The Journal-Constitution article features two former Altanta
area residents, Cecil Hannibal and Heather Burke, who are among
the first eight students who entered the new training program
in June.
Click on Atlanta
Journal-Constitution for the online version of the article.
Please note that the article may only be available online for
a few days. The new Delta-WMU pilot training program for women
and minorities has previously been featured in major airline
industry trade magazines and in several major daily newspapers.
With $1.65 million in support from Delta Airlines over a four-year
period, WMU will train a minimum of 24 and as many as 40 women
and minority pilots who, once training is completed, will be
given priority employment consideration by Delta Connection carriers
Comair and Atlantic Southeast Airlines . The students will include
highly qualified graduate students as well as specially recruited
undergraduates who will be trained using WMU's "ab initio,"
or "from the beginning," flight training curriculum.
Their successful integration into the ranks of commercial
pilots will help address an industry-wide lack of female and
minority representation in the cockpit. Minorities now account
for just 1 percent of pilots and flight engineers. Slightly more
than 5 percent are women.
WMU's ab initio curriculum is a European-style flight training
regimen that takes students with no previous flight experience
through a complete program and prepares them for employment as
first officers at commercial airlines. WMU began incorporating
ab initio training into its undergraduate program in 1994 when
it redesigned its curriculum to meet what representatives of
the U.S. aviation industry said were the industry's most pressing
needs. The University is the only training program in the world
approved by the Federal Aviation Administration to provide such
ab initio training in accordance with FAA regulations.

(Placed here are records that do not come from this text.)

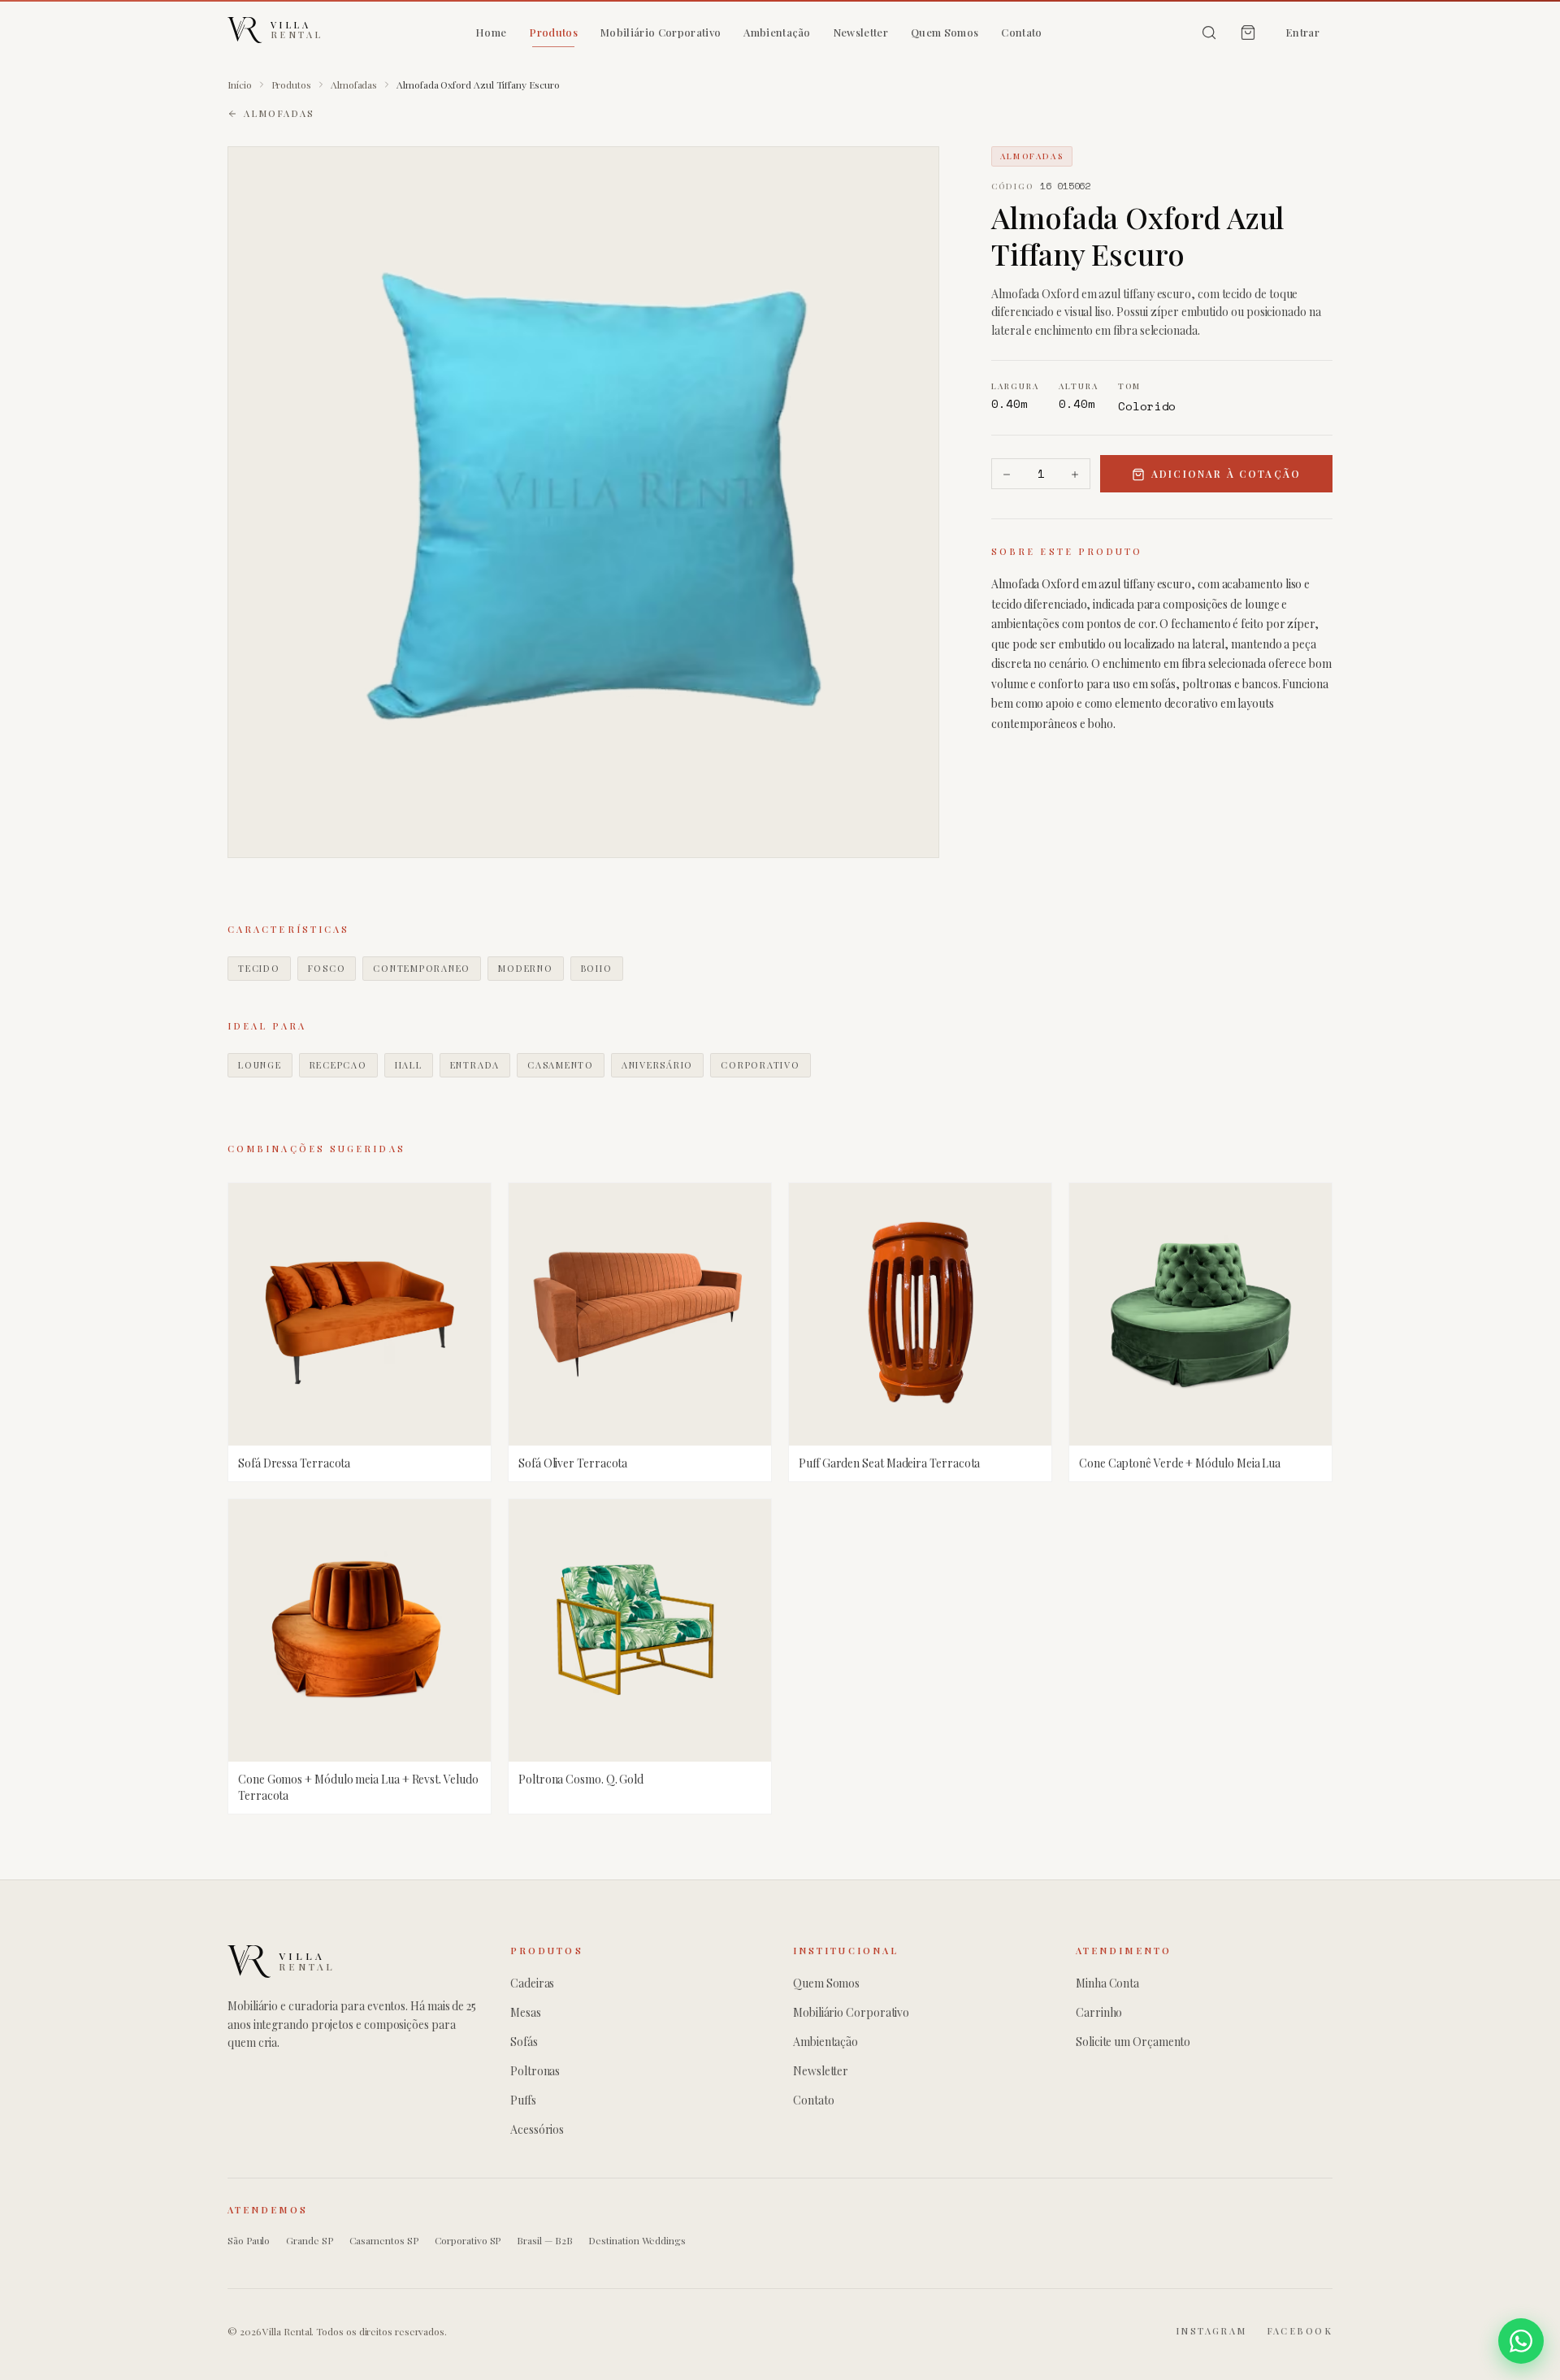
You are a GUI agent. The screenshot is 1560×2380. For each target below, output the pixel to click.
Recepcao (338, 1065)
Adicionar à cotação (1226, 474)
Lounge (260, 1065)
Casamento (560, 1065)
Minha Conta (1107, 1983)
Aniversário (657, 1065)
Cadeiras (532, 1983)
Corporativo (760, 1065)
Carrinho (1099, 2012)
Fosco (327, 968)
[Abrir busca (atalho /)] (1209, 32)
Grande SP (309, 2240)
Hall (408, 1065)
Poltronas (535, 2071)
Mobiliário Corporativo (660, 32)
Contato (1021, 32)
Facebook (1299, 2331)
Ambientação (777, 32)
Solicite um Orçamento (1133, 2041)
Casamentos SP (383, 2240)
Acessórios (537, 2129)
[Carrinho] (1248, 32)
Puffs (523, 2100)
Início (240, 84)
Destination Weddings (636, 2240)
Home (490, 32)
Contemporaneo (421, 968)
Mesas (525, 2012)
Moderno (525, 968)
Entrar (1302, 32)
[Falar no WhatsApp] (1521, 2341)
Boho (597, 968)
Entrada (475, 1065)
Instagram (1211, 2331)
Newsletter (861, 32)
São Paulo (249, 2240)
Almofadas (354, 84)
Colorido (1147, 406)
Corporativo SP (468, 2240)
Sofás (524, 2041)
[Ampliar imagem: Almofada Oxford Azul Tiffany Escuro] (583, 502)
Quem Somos (944, 32)
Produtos (553, 32)
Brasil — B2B (544, 2240)
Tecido (259, 968)
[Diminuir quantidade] (1006, 474)
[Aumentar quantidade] (1075, 474)
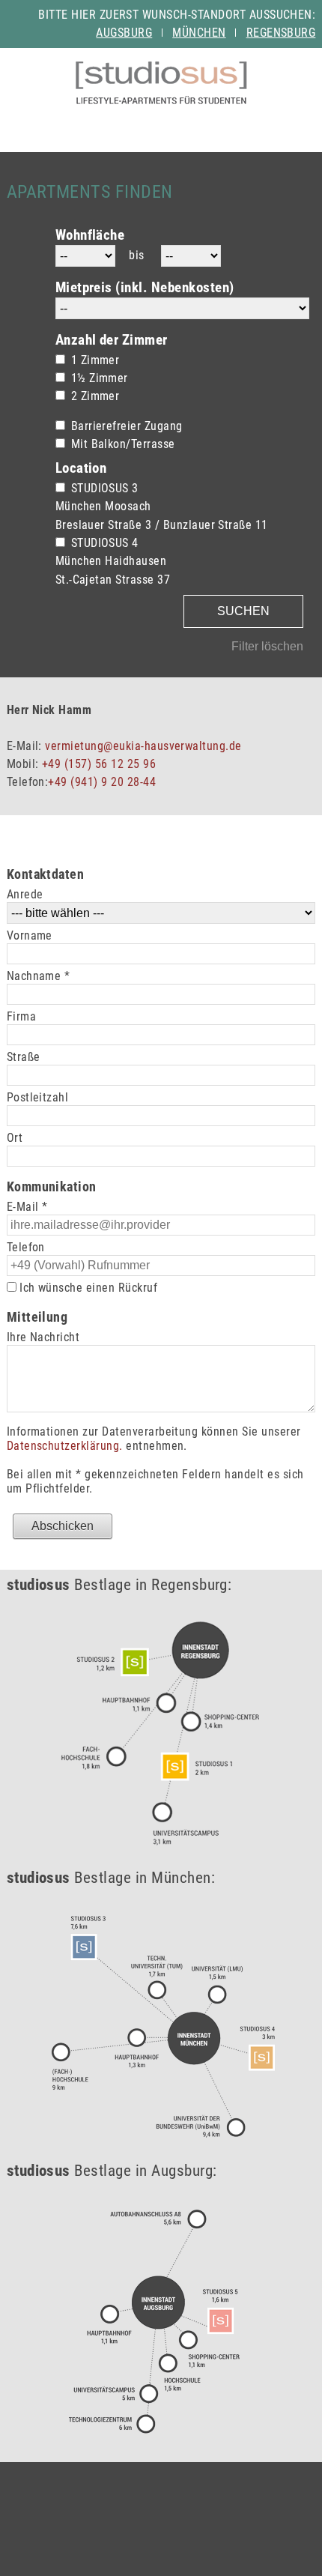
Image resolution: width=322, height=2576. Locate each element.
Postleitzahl (38, 1097)
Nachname (38, 976)
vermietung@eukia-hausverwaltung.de (143, 746)
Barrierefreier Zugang (127, 426)
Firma (21, 1016)
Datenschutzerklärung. (65, 1446)
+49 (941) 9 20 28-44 (102, 782)
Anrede (25, 894)
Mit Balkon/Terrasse (123, 444)
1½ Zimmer (99, 378)
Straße (23, 1057)
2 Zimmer (95, 396)
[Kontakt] (211, 123)
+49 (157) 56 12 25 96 (99, 764)
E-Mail (27, 1207)
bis (136, 255)
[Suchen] (161, 123)
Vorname (29, 935)
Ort (14, 1138)
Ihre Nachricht (43, 1337)
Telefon (26, 1247)
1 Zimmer (95, 360)
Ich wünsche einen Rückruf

The first eight graduate students recruited for the Delta
program began their training at WMU in June and will spend 14
months on campus preparing for their flight careers. In addition,
four undergraduates will be recruited to begin WMU's four-year
bachelor's degree program in the fall. Delta and WMU will work
together to recruit and screen candidates for both levels of
training.
WMU's College of Aviation has worked since the mid-1990s to
substantially boost the number of women and minorities in the
aviation industry. A 1995 grant and subsequent funding from the
W.K. Kellogg Foundation was used to launch an intense effort
aimed at recruiting students early in their high school careers,
giving them early flight experience and providing scholarship
resources for them to attend WMU. WMU's enrollment of women and
minority students has more than tripled since 1997.